## Requirement
Reproduce everything from the line containing "Open the apps grid menu icon" down to the final line of the rows below, leaving out the pictures.

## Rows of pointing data
## start

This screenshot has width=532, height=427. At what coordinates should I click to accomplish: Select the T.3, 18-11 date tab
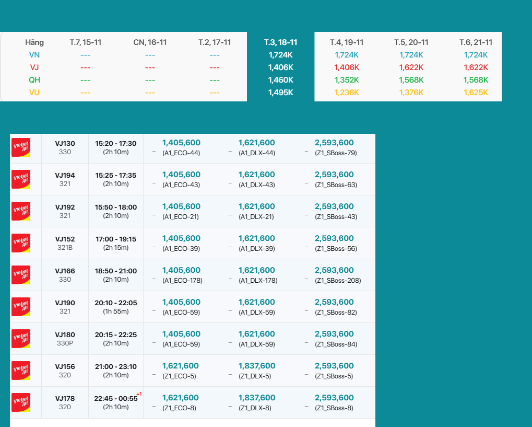(x=280, y=42)
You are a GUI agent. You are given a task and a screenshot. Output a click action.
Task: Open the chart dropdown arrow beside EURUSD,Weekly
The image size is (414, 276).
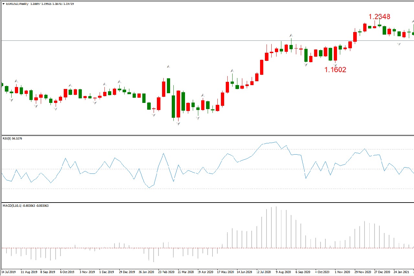pyautogui.click(x=3, y=4)
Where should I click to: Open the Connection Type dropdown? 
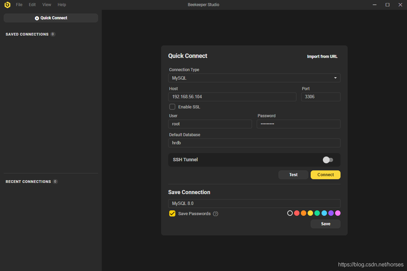tap(254, 78)
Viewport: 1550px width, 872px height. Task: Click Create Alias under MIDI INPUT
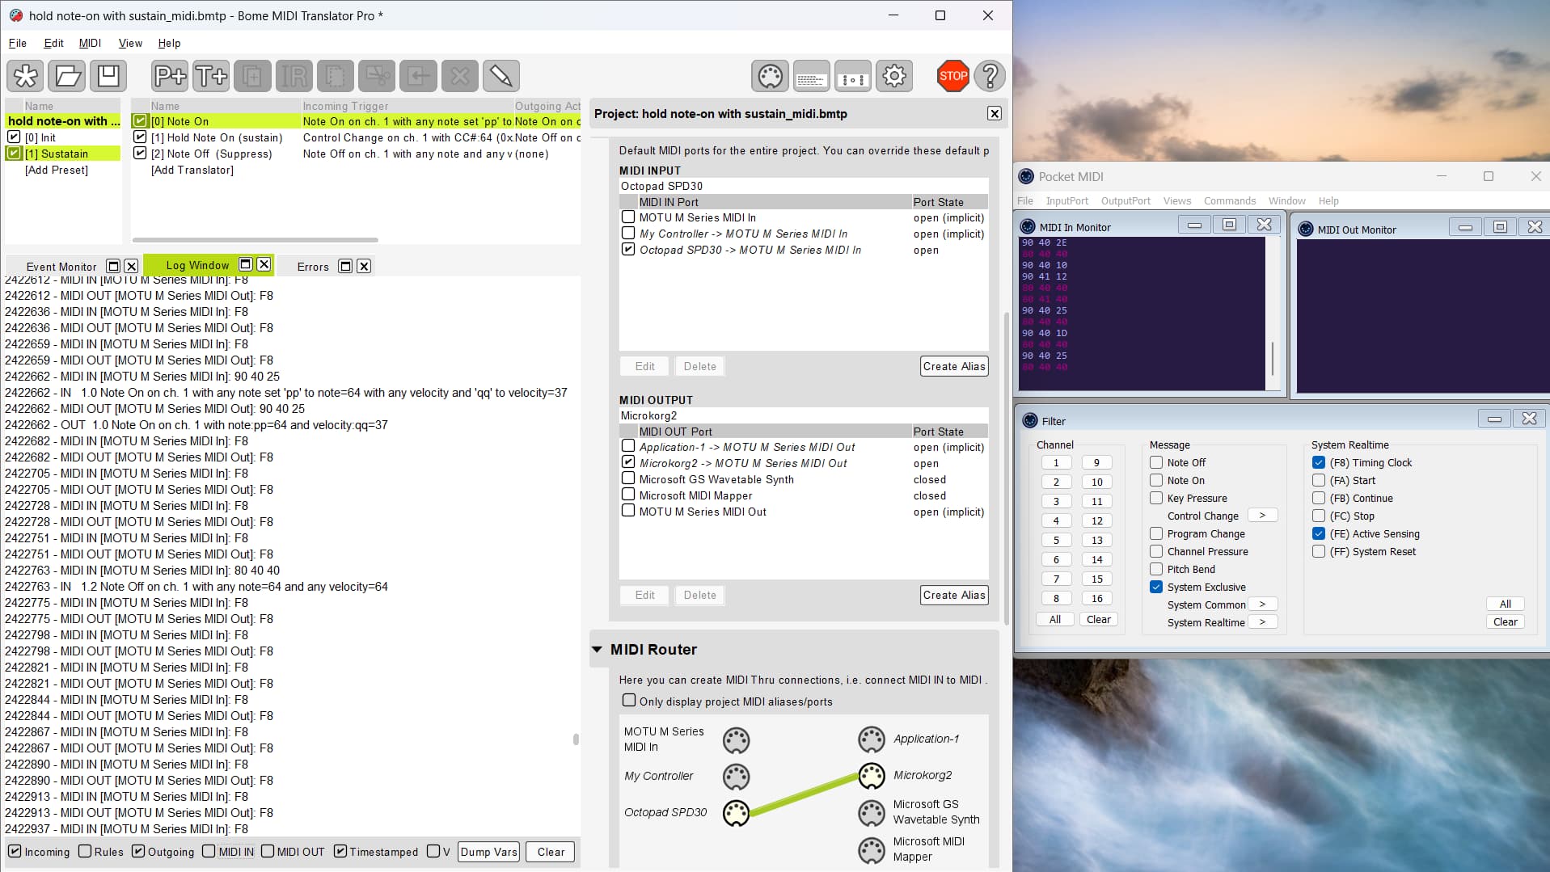coord(954,366)
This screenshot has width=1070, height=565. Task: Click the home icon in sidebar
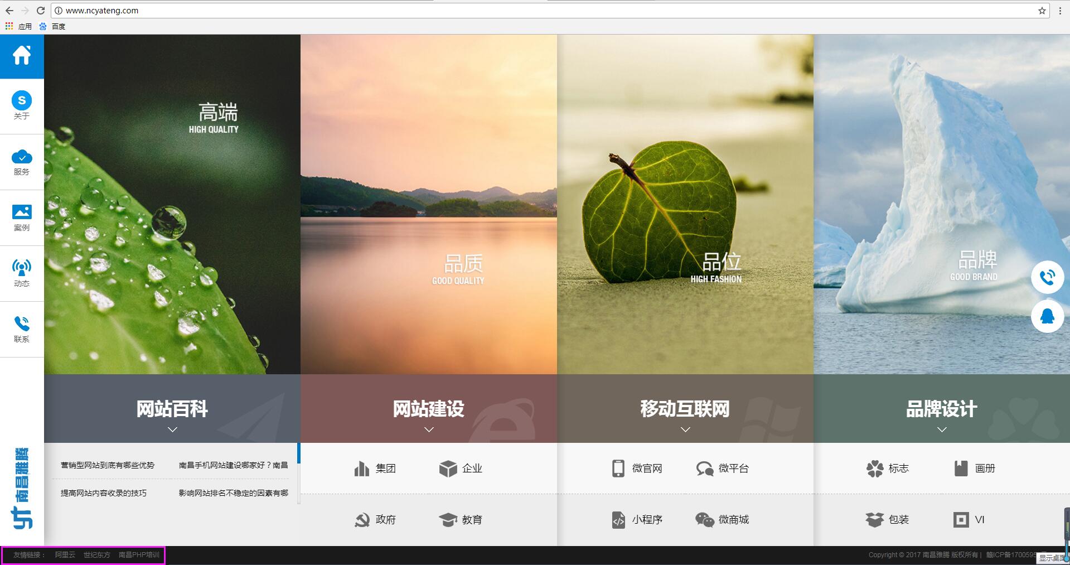click(x=22, y=56)
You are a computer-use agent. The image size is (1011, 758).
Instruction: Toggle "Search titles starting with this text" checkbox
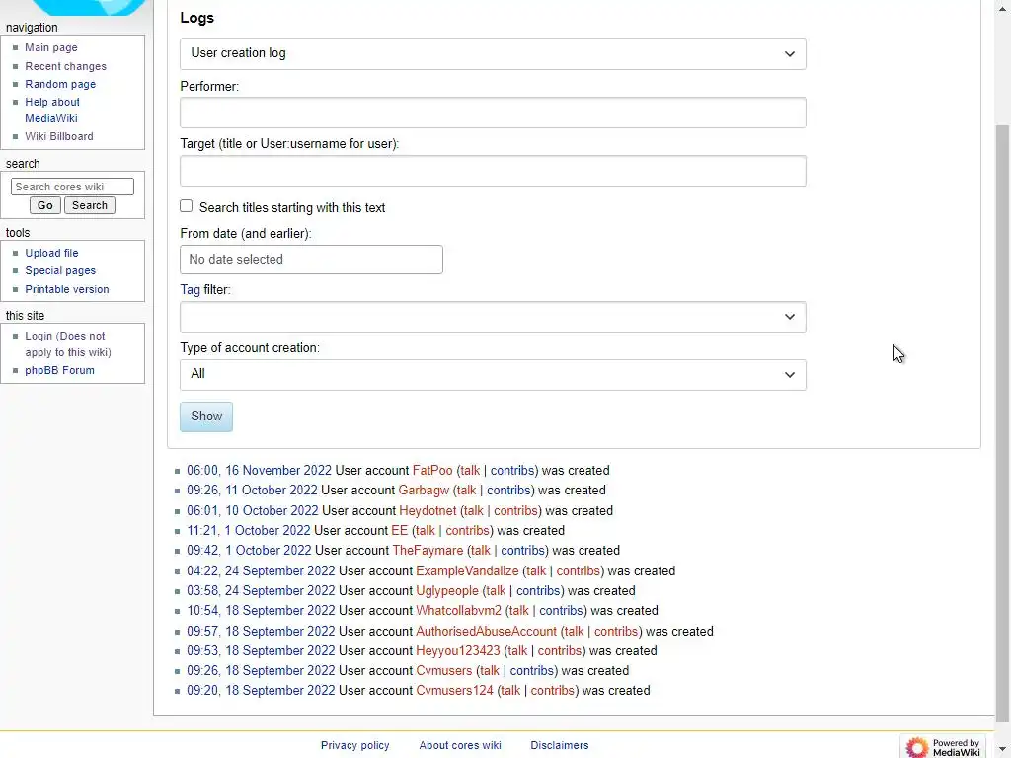187,206
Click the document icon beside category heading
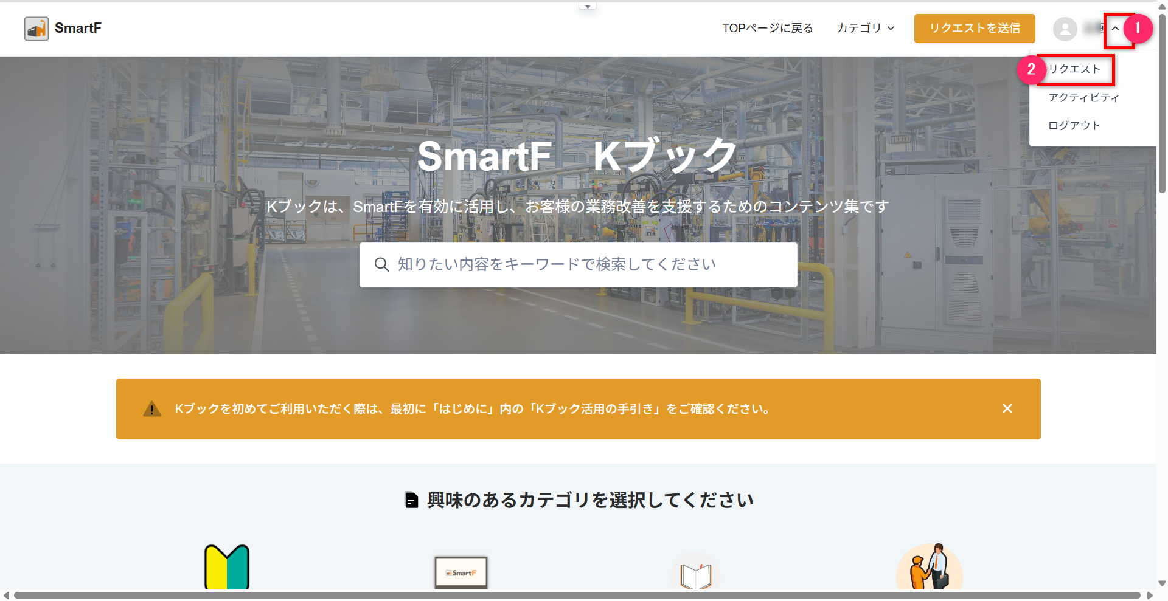1168x601 pixels. (412, 500)
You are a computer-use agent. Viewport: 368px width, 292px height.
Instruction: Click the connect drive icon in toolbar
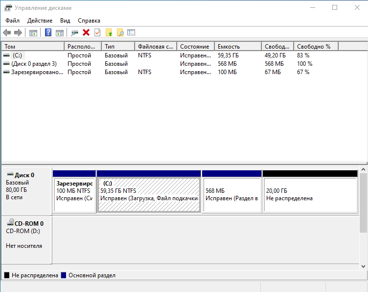coord(74,33)
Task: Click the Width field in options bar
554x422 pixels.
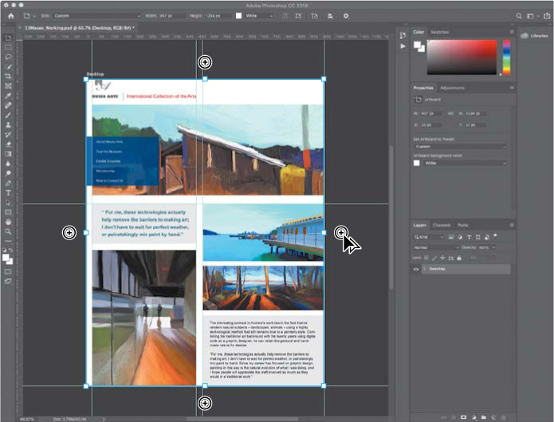Action: pos(171,15)
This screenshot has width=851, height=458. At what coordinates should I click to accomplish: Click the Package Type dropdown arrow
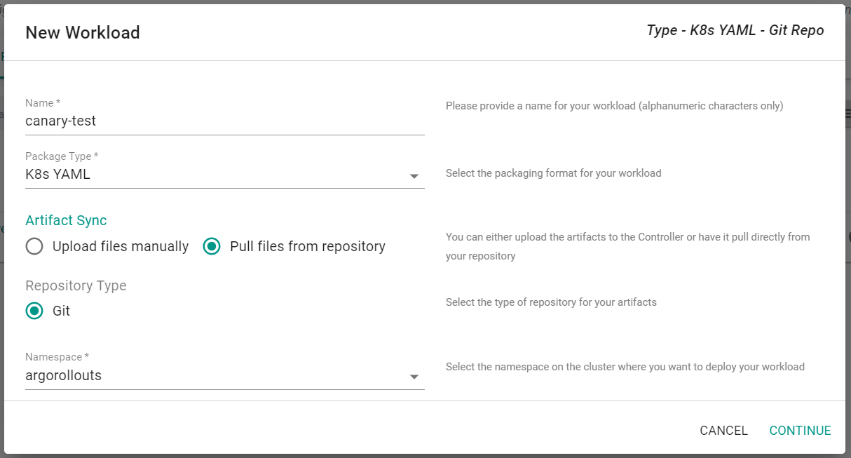point(414,176)
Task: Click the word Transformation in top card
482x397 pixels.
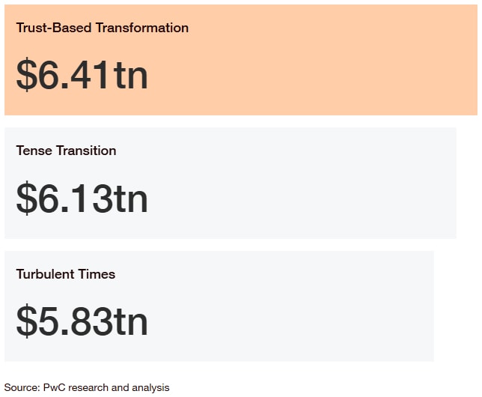Action: (x=142, y=28)
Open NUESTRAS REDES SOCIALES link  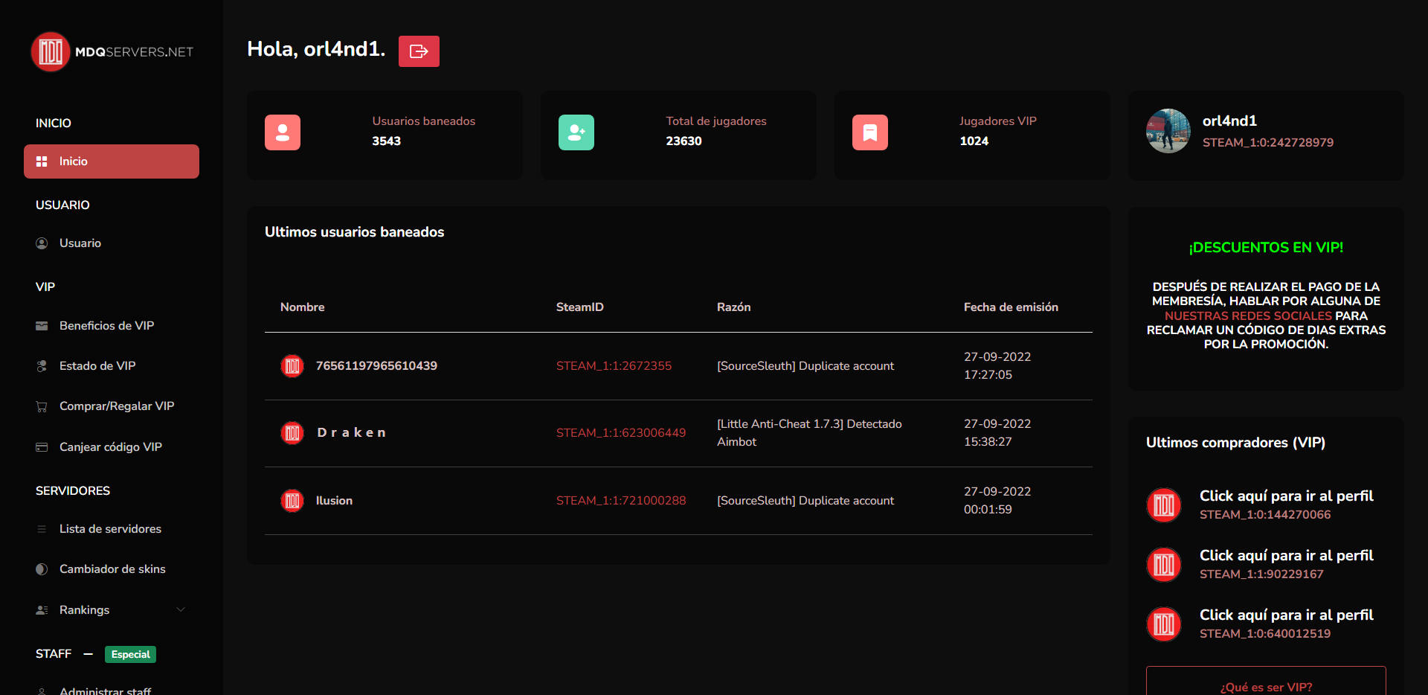[x=1248, y=316]
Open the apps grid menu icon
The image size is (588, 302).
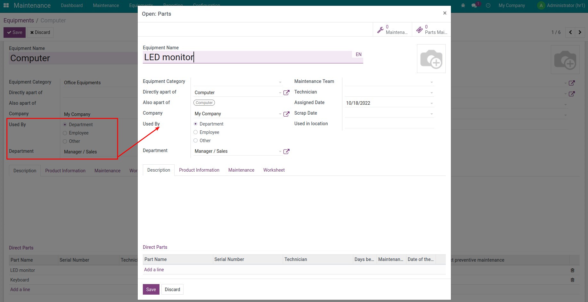[x=6, y=5]
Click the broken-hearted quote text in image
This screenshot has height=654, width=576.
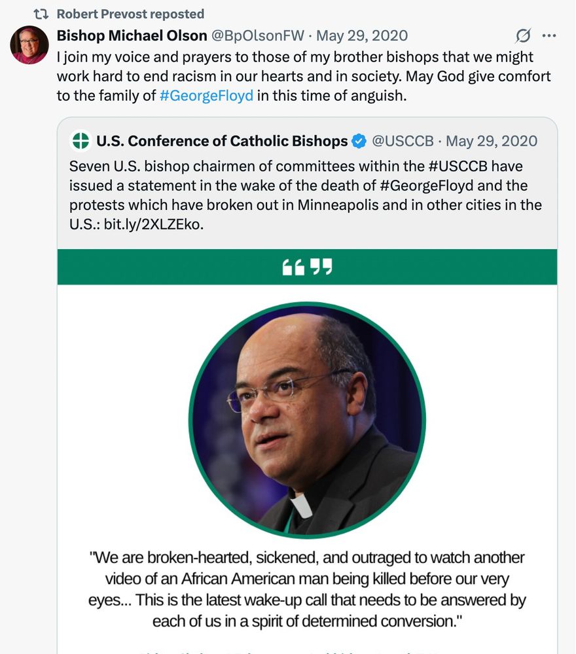pos(307,589)
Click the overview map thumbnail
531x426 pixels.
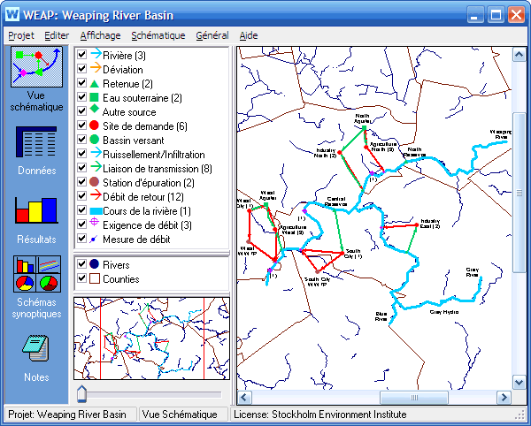pyautogui.click(x=151, y=339)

## end

## Exercise solution
Open the apps grid menu icon
The image size is (588, 302).
[x=6, y=5]
Click the broken-hearted quote text in image
This screenshot has height=654, width=576.
pos(307,589)
Click the overview map thumbnail
531x426 pixels.
pyautogui.click(x=151, y=339)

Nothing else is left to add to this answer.